Singapore's regulator has placed Hyperliquid on its "red list": what this means for DeFi
On June 26, the Monetary Authority of Singapore (MAS) added the website of the perpetual DEX Hyperliquid, as well as the portal of the Hyper Foundation organization, to its "Investor Alert List." This list includes services that may be mistakenly perceived by users as licensed and regulated entities.

It is important to emphasize: being placed on this list is not a block, a ban on activity, or the application of enforcement measures. As representatives of Hyperliquid explained, "inclusion in the IAL is not an admission of guilt or a ban. It is simply a warning to investors that the platform does not have a MAS license, and should not be considered otherwise."
Hyperliquid has been added to the MAS's Investor Alert List (IAL). IAL listing does not constitute a ban, an enforcement action, or a finding of wrongdoing. The IAL provides a list of entities that, based on information available to MAS, may be wrongly perceived as being licensed…
— Hyperliquid (@HyperliquidX) June 26, 2026
"The regulator's list includes many major exchanges and DeFi protocols. Hyperliquid is a publicly accessible infrastructure. It does not have, and has never claimed to have, a license or authorization from MAS, and no one should consider it as such. Nothing has changed on the network. As with other open-access blockchains, users hold their own assets, and transactions are processed transparently," the platform team noted.

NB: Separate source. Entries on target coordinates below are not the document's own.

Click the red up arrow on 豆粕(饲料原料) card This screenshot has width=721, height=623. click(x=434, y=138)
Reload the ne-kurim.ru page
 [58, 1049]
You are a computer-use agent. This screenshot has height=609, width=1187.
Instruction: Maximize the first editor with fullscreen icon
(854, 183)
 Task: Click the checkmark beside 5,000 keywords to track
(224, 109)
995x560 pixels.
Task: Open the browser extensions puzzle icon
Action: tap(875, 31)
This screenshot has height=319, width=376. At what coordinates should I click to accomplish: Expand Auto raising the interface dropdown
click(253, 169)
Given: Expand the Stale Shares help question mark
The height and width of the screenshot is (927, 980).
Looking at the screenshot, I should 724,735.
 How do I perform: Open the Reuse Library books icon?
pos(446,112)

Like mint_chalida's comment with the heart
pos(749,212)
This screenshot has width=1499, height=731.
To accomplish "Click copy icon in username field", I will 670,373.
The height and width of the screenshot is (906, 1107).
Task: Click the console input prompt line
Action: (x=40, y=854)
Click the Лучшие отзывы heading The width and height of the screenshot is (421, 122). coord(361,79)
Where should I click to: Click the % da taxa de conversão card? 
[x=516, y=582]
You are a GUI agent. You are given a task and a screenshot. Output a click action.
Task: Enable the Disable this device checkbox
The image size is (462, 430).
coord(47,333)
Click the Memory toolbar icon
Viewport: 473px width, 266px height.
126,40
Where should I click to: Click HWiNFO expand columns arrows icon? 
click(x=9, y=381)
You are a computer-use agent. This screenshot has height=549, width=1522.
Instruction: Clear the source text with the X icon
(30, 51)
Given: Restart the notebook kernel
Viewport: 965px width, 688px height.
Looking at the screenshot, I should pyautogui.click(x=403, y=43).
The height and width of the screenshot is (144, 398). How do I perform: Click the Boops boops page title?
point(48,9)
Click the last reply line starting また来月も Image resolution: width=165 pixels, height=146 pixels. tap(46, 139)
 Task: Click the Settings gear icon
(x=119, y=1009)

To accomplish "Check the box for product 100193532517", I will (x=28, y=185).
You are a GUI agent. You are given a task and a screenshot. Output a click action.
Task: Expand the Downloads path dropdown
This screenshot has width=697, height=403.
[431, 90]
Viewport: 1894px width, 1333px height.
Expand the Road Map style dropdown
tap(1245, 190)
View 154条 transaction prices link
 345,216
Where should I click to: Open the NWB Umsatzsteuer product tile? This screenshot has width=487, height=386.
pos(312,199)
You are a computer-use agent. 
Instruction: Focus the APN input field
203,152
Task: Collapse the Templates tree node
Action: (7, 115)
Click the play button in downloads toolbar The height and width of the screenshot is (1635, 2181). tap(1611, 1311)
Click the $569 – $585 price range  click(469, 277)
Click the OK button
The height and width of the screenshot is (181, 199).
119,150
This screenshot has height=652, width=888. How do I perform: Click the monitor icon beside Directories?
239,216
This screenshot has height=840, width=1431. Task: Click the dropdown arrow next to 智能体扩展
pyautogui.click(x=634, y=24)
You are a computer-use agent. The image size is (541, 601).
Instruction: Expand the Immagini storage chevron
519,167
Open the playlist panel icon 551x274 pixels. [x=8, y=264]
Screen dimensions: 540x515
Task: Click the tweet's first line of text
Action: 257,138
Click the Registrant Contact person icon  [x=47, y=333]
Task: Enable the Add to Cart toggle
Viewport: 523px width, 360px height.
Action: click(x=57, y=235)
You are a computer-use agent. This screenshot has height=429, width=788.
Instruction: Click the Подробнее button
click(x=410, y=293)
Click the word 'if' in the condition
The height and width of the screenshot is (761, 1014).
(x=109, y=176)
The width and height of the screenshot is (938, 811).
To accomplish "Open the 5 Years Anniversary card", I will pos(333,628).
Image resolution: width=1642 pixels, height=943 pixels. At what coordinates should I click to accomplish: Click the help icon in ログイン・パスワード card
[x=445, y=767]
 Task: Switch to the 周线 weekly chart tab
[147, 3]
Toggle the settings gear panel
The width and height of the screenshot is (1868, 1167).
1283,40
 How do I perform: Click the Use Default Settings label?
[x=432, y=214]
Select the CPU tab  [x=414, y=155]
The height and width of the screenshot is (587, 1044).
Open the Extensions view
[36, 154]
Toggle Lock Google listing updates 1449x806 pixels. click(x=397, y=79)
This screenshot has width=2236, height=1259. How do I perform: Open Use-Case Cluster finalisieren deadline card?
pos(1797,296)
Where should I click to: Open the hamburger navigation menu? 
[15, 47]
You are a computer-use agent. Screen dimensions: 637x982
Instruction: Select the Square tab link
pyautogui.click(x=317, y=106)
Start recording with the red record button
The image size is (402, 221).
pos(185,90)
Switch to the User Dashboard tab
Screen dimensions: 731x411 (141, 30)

Notably, since the beginning of summer, the centralized exchanges KuCoin and Bitget have also appeared on this same list. This demonstrates MAS's systematic approach: both CEXs and DeFi protocols come under scrutiny if they could be mistakenly perceived as licensed.
Recall that in June 2025, MAS tightened rules, requiring all crypto companies to obtain a digital token service provider license or cease serving foreign clients. Hyperliquid, being a decentralized platform, formally does not fall under this requirement, but the regulator clearly wants to dispel any illusions about the "regulability" of such projects.
My analysis: The inclusion of Hyperliquid in the IAL is a signal, not a sanction. MAS continues to clear the information field so that investors clearly understand: DeFi protocols operating without a license are a zone of full user responsibility. For the platform itself, this is no more than reputational noise, but for the market, it is another reminder: regulators are not sleeping and are ready to label even the most technologically advanced projects. Hyperliquid, like other DeFi giants, must now more actively explain its nature to users to avoid misunderstandings.